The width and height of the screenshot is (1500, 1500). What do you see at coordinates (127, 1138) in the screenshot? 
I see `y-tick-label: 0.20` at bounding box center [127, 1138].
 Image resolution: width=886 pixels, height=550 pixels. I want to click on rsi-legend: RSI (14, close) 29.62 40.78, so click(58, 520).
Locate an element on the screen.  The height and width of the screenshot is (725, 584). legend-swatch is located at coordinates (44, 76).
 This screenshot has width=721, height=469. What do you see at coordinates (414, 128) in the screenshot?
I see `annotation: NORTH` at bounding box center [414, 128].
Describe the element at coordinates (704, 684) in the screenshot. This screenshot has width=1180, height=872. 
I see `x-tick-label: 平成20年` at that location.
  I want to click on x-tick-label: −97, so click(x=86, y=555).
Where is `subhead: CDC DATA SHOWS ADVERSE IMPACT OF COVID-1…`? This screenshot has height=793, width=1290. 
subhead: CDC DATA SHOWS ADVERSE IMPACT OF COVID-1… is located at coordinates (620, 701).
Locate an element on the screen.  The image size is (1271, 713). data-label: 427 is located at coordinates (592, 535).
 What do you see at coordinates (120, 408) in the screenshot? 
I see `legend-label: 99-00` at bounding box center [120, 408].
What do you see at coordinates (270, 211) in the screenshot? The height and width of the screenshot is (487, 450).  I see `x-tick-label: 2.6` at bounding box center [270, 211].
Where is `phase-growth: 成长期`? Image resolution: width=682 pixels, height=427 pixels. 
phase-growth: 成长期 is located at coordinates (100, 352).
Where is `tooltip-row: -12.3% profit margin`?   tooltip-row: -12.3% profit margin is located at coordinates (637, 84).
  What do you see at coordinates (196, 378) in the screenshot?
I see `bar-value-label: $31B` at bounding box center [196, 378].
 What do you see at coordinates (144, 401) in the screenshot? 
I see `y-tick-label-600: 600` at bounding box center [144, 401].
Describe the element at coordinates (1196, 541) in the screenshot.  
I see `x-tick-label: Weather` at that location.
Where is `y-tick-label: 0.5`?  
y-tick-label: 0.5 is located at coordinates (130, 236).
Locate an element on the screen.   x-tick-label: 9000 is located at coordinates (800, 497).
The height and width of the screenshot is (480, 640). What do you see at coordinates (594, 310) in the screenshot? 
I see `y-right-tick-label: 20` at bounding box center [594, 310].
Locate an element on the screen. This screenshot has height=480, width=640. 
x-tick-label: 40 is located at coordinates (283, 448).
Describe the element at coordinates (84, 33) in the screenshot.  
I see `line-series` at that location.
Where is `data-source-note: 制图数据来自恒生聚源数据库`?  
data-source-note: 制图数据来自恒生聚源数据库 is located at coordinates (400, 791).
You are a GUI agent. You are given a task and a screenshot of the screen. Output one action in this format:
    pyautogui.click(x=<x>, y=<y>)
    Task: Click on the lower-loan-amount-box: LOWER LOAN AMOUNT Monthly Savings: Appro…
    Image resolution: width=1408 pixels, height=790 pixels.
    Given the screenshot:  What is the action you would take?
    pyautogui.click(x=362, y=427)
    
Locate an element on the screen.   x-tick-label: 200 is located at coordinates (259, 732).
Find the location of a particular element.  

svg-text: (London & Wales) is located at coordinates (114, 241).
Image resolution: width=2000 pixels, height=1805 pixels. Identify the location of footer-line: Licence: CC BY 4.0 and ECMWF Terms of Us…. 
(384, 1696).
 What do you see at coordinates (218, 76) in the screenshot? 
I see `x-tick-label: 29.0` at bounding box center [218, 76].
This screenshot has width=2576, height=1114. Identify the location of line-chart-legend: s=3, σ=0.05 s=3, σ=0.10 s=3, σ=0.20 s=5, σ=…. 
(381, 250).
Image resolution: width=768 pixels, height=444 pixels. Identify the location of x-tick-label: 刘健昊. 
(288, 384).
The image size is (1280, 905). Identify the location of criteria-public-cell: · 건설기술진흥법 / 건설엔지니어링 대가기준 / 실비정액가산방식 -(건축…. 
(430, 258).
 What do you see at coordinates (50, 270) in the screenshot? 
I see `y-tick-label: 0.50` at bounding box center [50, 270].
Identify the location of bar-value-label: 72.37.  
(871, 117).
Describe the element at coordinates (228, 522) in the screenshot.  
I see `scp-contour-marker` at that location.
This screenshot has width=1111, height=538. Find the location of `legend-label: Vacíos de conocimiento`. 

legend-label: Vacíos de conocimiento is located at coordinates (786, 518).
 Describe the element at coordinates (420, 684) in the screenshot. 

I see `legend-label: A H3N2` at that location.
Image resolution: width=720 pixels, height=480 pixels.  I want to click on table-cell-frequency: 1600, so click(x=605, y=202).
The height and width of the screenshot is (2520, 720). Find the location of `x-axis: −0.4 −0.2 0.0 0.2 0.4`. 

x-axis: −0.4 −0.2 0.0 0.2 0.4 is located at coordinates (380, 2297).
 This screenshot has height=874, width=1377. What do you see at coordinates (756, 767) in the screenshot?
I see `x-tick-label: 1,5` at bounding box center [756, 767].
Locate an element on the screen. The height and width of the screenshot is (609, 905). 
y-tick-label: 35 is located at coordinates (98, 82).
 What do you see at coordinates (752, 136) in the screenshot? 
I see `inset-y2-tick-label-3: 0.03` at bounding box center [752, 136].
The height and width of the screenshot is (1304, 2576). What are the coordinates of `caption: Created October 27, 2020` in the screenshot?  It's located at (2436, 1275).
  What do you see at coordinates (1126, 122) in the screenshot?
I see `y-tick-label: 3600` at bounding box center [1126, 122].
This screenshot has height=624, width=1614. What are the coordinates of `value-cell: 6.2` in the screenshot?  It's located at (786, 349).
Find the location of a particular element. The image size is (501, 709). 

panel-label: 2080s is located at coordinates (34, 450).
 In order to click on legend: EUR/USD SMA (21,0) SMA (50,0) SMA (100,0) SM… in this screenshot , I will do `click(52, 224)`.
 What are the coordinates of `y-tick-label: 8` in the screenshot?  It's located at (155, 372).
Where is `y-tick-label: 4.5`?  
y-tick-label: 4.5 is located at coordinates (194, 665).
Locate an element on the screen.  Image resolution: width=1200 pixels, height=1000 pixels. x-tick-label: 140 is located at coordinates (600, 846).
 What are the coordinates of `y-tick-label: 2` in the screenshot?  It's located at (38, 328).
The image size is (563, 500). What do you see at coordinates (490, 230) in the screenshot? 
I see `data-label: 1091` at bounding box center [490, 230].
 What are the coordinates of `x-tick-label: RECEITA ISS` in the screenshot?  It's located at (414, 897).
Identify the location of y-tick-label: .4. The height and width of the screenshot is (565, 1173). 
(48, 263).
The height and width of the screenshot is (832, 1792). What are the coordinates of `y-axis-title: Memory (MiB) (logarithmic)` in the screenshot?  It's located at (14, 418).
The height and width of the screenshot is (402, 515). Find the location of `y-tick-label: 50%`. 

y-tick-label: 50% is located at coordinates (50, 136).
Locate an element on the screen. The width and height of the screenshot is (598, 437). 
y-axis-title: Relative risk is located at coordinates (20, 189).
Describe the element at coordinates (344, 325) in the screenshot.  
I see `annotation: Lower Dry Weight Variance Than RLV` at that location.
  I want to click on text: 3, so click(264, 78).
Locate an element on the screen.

┄┄┄┄┄┄┄┄┄┄

== What you are asked to do ==
Please render every line of the items above as a JSON list of strings, one string per line, with blank lines left out.

== Answer section ==
[
  "The width and height of the screenshot is (1500, 1500). What do you see at coordinates (127, 1138) in the screenshot? ",
  "I see `y-tick-label: 0.20` at bounding box center [127, 1138].",
  " Image resolution: width=886 pixels, height=550 pixels. I want to click on rsi-legend: RSI (14, close) 29.62 40.78, so click(58, 520).",
  "Locate an element on the screen.  The height and width of the screenshot is (725, 584). legend-swatch is located at coordinates (44, 76).",
  " This screenshot has width=721, height=469. What do you see at coordinates (414, 128) in the screenshot?",
  "I see `annotation: NORTH` at bounding box center [414, 128].",
  "Describe the element at coordinates (704, 684) in the screenshot. This screenshot has width=1180, height=872. ",
  "I see `x-tick-label: 平成20年` at that location.",
  "  I want to click on x-tick-label: −97, so click(x=86, y=555).",
  "Where is `subhead: CDC DATA SHOWS ADVERSE IMPACT OF COVID-1…`? This screenshot has height=793, width=1290. ",
  "subhead: CDC DATA SHOWS ADVERSE IMPACT OF COVID-1… is located at coordinates (620, 701).",
  "Locate an element on the screen.  The image size is (1271, 713). data-label: 427 is located at coordinates (592, 535).",
  " What do you see at coordinates (120, 408) in the screenshot? ",
  "I see `legend-label: 99-00` at bounding box center [120, 408].",
  "What do you see at coordinates (270, 211) in the screenshot? The height and width of the screenshot is (487, 450).  I see `x-tick-label: 2.6` at bounding box center [270, 211].",
  "Where is `phase-growth: 成长期`? Image resolution: width=682 pixels, height=427 pixels. ",
  "phase-growth: 成长期 is located at coordinates (100, 352).",
  "Where is `tooltip-row: -12.3% profit margin`?   tooltip-row: -12.3% profit margin is located at coordinates (637, 84).",
  "  What do you see at coordinates (196, 378) in the screenshot?",
  "I see `bar-value-label: $31B` at bounding box center [196, 378].",
  " What do you see at coordinates (144, 401) in the screenshot? ",
  "I see `y-tick-label-600: 600` at bounding box center [144, 401].",
  "Describe the element at coordinates (1196, 541) in the screenshot.  ",
  "I see `x-tick-label: Weather` at that location.",
  "Where is `y-tick-label: 0.5`?  ",
  "y-tick-label: 0.5 is located at coordinates (130, 236).",
  "Locate an element on the screen.   x-tick-label: 9000 is located at coordinates (800, 497).",
  "The height and width of the screenshot is (480, 640). What do you see at coordinates (594, 310) in the screenshot? ",
  "I see `y-right-tick-label: 20` at bounding box center [594, 310].",
  "Locate an element on the screen. This screenshot has height=480, width=640. ",
  "x-tick-label: 40 is located at coordinates (283, 448).",
  "Describe the element at coordinates (84, 33) in the screenshot.  ",
  "I see `line-series` at that location.",
  "Where is `data-source-note: 制图数据来自恒生聚源数据库`?  ",
  "data-source-note: 制图数据来自恒生聚源数据库 is located at coordinates (400, 791).",
  "You are a GUI agent. You are given a task and a screenshot of the screen. Output one action in this format:",
  "    pyautogui.click(x=<x>, y=<y>)",
  "    Task: Click on the lower-loan-amount-box: LOWER LOAN AMOUNT Monthly Savings: Appro…",
  "    Image resolution: width=1408 pixels, height=790 pixels.",
  "    Given the screenshot:  What is the action you would take?",
  "    pyautogui.click(x=362, y=427)",
  "Locate an element on the screen.   x-tick-label: 200 is located at coordinates (259, 732).",
  "Find the location of a particular element.  ",
  "svg-text: (London & Wales) is located at coordinates (114, 241).",
  "Image resolution: width=2000 pixels, height=1805 pixels. Identify the location of footer-line: Licence: CC BY 4.0 and ECMWF Terms of Us…. ",
  "(384, 1696).",
  " What do you see at coordinates (218, 76) in the screenshot? ",
  "I see `x-tick-label: 29.0` at bounding box center [218, 76].",
  "This screenshot has width=2576, height=1114. Identify the location of line-chart-legend: s=3, σ=0.05 s=3, σ=0.10 s=3, σ=0.20 s=5, σ=…. ",
  "(381, 250).",
  "Image resolution: width=768 pixels, height=444 pixels. Identify the location of x-tick-label: 刘健昊. ",
  "(288, 384).",
  "The image size is (1280, 905). Identify the location of criteria-public-cell: · 건설기술진흥법 / 건설엔지니어링 대가기준 / 실비정액가산방식 -(건축…. ",
  "(430, 258).",
  " What do you see at coordinates (50, 270) in the screenshot? ",
  "I see `y-tick-label: 0.50` at bounding box center [50, 270].",
  "Identify the location of bar-value-label: 72.37.  ",
  "(871, 117).",
  "Describe the element at coordinates (228, 522) in the screenshot.  ",
  "I see `scp-contour-marker` at that location.",
  "This screenshot has width=1111, height=538. Find the location of `legend-label: Vacíos de conocimiento`. ",
  "legend-label: Vacíos de conocimiento is located at coordinates (786, 518).",
  " Describe the element at coordinates (420, 684) in the screenshot. ",
  "I see `legend-label: A H3N2` at that location.",
  "Image resolution: width=720 pixels, height=480 pixels.  I want to click on table-cell-frequency: 1600, so click(x=605, y=202).",
  "The height and width of the screenshot is (2520, 720). Find the location of `x-axis: −0.4 −0.2 0.0 0.2 0.4`. ",
  "x-axis: −0.4 −0.2 0.0 0.2 0.4 is located at coordinates (380, 2297).",
  " This screenshot has height=874, width=1377. What do you see at coordinates (756, 767) in the screenshot?",
  "I see `x-tick-label: 1,5` at bounding box center [756, 767].",
  "Locate an element on the screen. The height and width of the screenshot is (609, 905). ",
  "y-tick-label: 35 is located at coordinates (98, 82).",
  " What do you see at coordinates (752, 136) in the screenshot? ",
  "I see `inset-y2-tick-label-3: 0.03` at bounding box center [752, 136].",
  "The height and width of the screenshot is (1304, 2576). What are the coordinates of `caption: Created October 27, 2020` in the screenshot?  It's located at (2436, 1275).",
  "  What do you see at coordinates (1126, 122) in the screenshot?",
  "I see `y-tick-label: 3600` at bounding box center [1126, 122].",
  "This screenshot has height=624, width=1614. What are the coordinates of `value-cell: 6.2` in the screenshot?  It's located at (786, 349).",
  "Find the location of a particular element. The image size is (501, 709). ",
  "panel-label: 2080s is located at coordinates (34, 450).",
  " In order to click on legend: EUR/USD SMA (21,0) SMA (50,0) SMA (100,0) SM… in this screenshot , I will do `click(52, 224)`.",
  " What are the coordinates of `y-tick-label: 8` in the screenshot?  It's located at (155, 372).",
  "Where is `y-tick-label: 4.5`?  ",
  "y-tick-label: 4.5 is located at coordinates (194, 665).",
  "Locate an element on the screen.  Image resolution: width=1200 pixels, height=1000 pixels. x-tick-label: 140 is located at coordinates (600, 846).",
  " What are the coordinates of `y-tick-label: 2` in the screenshot?  It's located at (38, 328).",
  "The image size is (563, 500). What do you see at coordinates (490, 230) in the screenshot? ",
  "I see `data-label: 1091` at bounding box center [490, 230].",
  " What are the coordinates of `x-tick-label: RECEITA ISS` in the screenshot?  It's located at (414, 897).",
  "Identify the location of y-tick-label: .4. The height and width of the screenshot is (565, 1173). ",
  "(48, 263).",
  "The height and width of the screenshot is (832, 1792). What are the coordinates of `y-axis-title: Memory (MiB) (logarithmic)` in the screenshot?  It's located at (14, 418).",
  "The height and width of the screenshot is (402, 515). Find the location of `y-tick-label: 50%`. ",
  "y-tick-label: 50% is located at coordinates (50, 136).",
  "Locate an element on the screen. The width and height of the screenshot is (598, 437). ",
  "y-axis-title: Relative risk is located at coordinates (20, 189).",
  "Describe the element at coordinates (344, 325) in the screenshot.  ",
  "I see `annotation: Lower Dry Weight Variance Than RLV` at that location.",
  "  I want to click on text: 3, so click(264, 78).",
  "Locate an element on the screen."
]